ドイツ連邦議会(下院)は21日、企業秘密の保護ルールを定めた法案を一部修正のうえで可決した。内部告発者の保護規定が政府原案よりも強化されており、独ジャーナリスト連盟(DJV)は歓迎の意を示した。

同法案は欧州連合(EU)の営業秘密保護指令(2016/943)を国内法に転換するもので、営業上の秘密の不正な利用などから企業を守るとともに、内部告発者を保護することを柱としている。

同法案が施行されると、企業は自社の秘密が不正に取得、利用、公開された場合、それらの行為の差し止めと損害賠償の支払いを請求できるようになる。また、裁判審理で企業秘密が取り扱われる場合は、係争対象となっている情報を「要秘密」扱いとすることで、秘密が記された文書を閲覧したり、秘密内容が取り扱われる審理に参加できる者を制限することができるようになる。

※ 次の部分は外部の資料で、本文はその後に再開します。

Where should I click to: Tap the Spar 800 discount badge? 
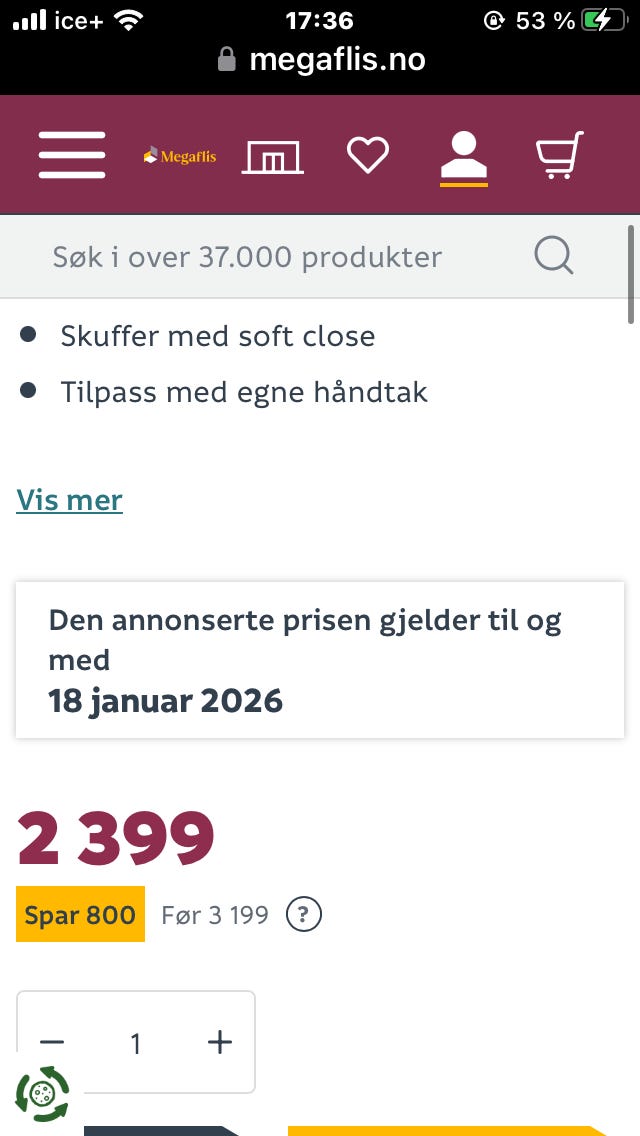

カタリーナ・バーリー法相は「経済はアイデアとイノベーションを糧にしている」と発言。競争力の源泉となる技術などの重要情報が同法案によって保護されることの意義を強調した。

法案には企業秘密を隠れ蓑に不正が行われるのを防ぐために、内部告発者とジャーナリストを保護するための規定も盛り込まれた。ただ、政府原案では企業の告発記事などを書いたジャーナリストが提訴された場合、情報提供者を法廷で明らかにしなければならなくなる可能性を排除できなかったことから、報道関係者が批判。連邦議会はジャーナリストをそうした義務から免除する規定を盛り込んだ修正案を可決した。